|M.Sc Student||Sajrawi Clara|
|Subject||Involvement of Heparanase in the Pathogenesis of Acute|
|Department||Department of Medicine||Supervisor||PROF. Zaid A. Abassi|
|Full Thesis text|
Acute kidney injury (AKI) is a common clinical problem characterized by high morbidity and mortality due to lack of effective treatment. The latter is largely attributed to poor understanding of the pathogenesis of AKI. Heparan sulfate proteoglycans, primary components at the interface between virtually every eukaryotic cell and its extracellular matrix, play important roles in ECM integrity, barrier function, and cell-ECM interactions. It is therefore not surprising that a HS degrading enzyme heparanase is critically involved in angiogenesis, tumor growth, metastasis, and inflammation. Although heparanase is recognized for its important role in progressive chronic kidney diseases, its involvement in the pathogenesis of AKI has been barely addressed.

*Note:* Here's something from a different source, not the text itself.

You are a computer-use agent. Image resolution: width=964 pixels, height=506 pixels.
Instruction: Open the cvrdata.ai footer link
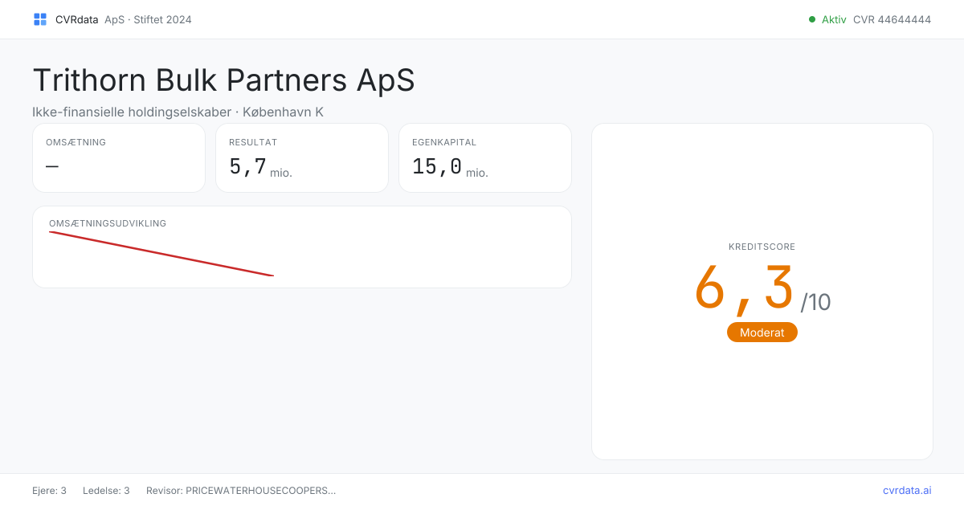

We hypothesize that Heparanase is involved in the pathophysiology of ischemic AKI, and that heparanase inhibition by PG545, a potent heparanase inhibitor, could attenuate renal injury, and subsequently improve kidney function in ischemic AKI rat model. Therefore, the present research aimed to examine the alterations in renal heparanase following ischemia.

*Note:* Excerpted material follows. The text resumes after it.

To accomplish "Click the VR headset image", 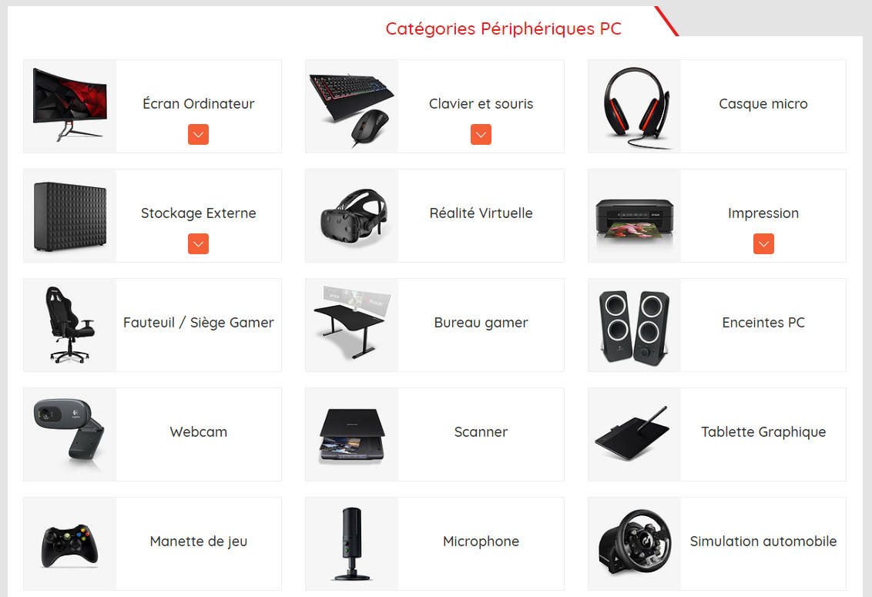I will coord(352,216).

The present study includes 3 groups of Sprague Dawely rats: Sham operated rats, rats with renal injury induced by ischemia/reperfusion; and rats with renal ischemia pre-treated with PG545 2 days prior to the ischemia. Acute kidney injury was induced by clamping the renal artery of both kidneys for either 30, or 45 minutes, followed by reperfusion. Animals were sacrificed after 4, 24, 48 hours and 2 weeks. Measurement of renal function was determined by clearance studies in the animals that were sacrificed 4 hours post ischemia. In Addition, blood samples were obtained from the 24, 48 hours and 2 weeks post ischemia sacrificed goups for measurement of serum creatinine (SCr) and blood urea nitrogen (BUN). Kidneys were harvested for histological analysis, heparanase activity, expression by means of RT-qPCR and western blot for inflammatory mediators involved in the kidney injury progression.

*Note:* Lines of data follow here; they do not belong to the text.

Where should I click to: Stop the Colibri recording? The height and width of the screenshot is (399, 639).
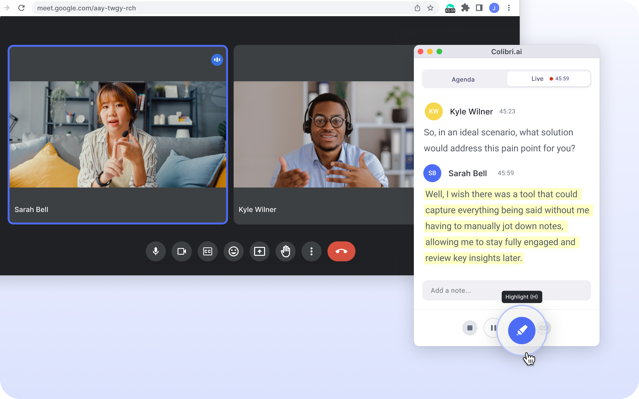[x=470, y=328]
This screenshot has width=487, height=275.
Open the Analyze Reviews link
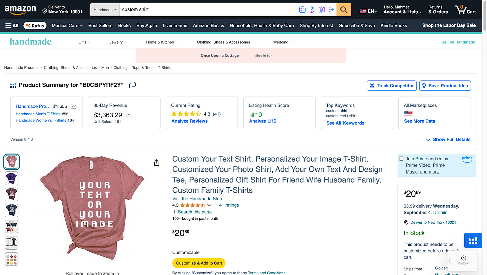click(189, 121)
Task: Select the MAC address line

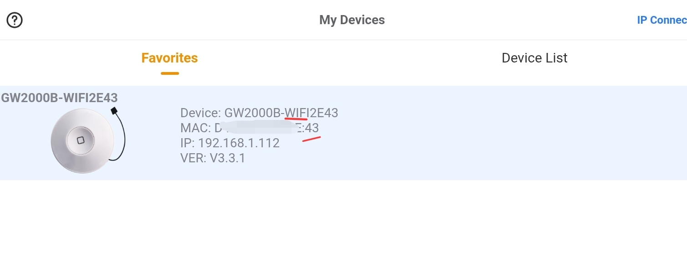Action: pyautogui.click(x=250, y=128)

Ischemic kidney revealed remarkable cast formation, necrosis and congestion, a consistent pattern of acute tubular necrosis. AKI-Induced renal dysfunction and histological changes were associated with upregulation of renal Heparanase, as was evident by enhanced expression, immunoreactivity, and enzyme activity in the kidney . Moreover, Ischemic AKI of 24h and 48h, was associated with elevated SCr and BUN levels. Acute inhibition of heparanase by PG545 slightly improved GFR in rats with AKI that were sacrificed after 4h. This beneficial effect of PG545 was associated with improved histological features of the ischemic kidney . Similarly, pretreatment with PG545 attenuated kidney dysfunction as was evident by improvement in GFR and moderate histological recovery in ischemia of 30 min after 48h. However, this encouraging effect was not prominent after 24h or when the ischemic insult lasted for 45 min. AKI was associated with enhanced expression and immunoreactivity of renal Cathepsin L, a key enzyme in the activation of Heparanase, and other pro-inflammatory mediators such as Vimentin, Akt, and TNFα.
Our study provides a better perspective of the pathogenesis of AKI, where the present results demonstrate that renal Heparanase expression/activity increases in early AKI and mediates the onset of renal dysfunction, and that its inhibition by PG545 exerted nephroprotective effect in injured kidney.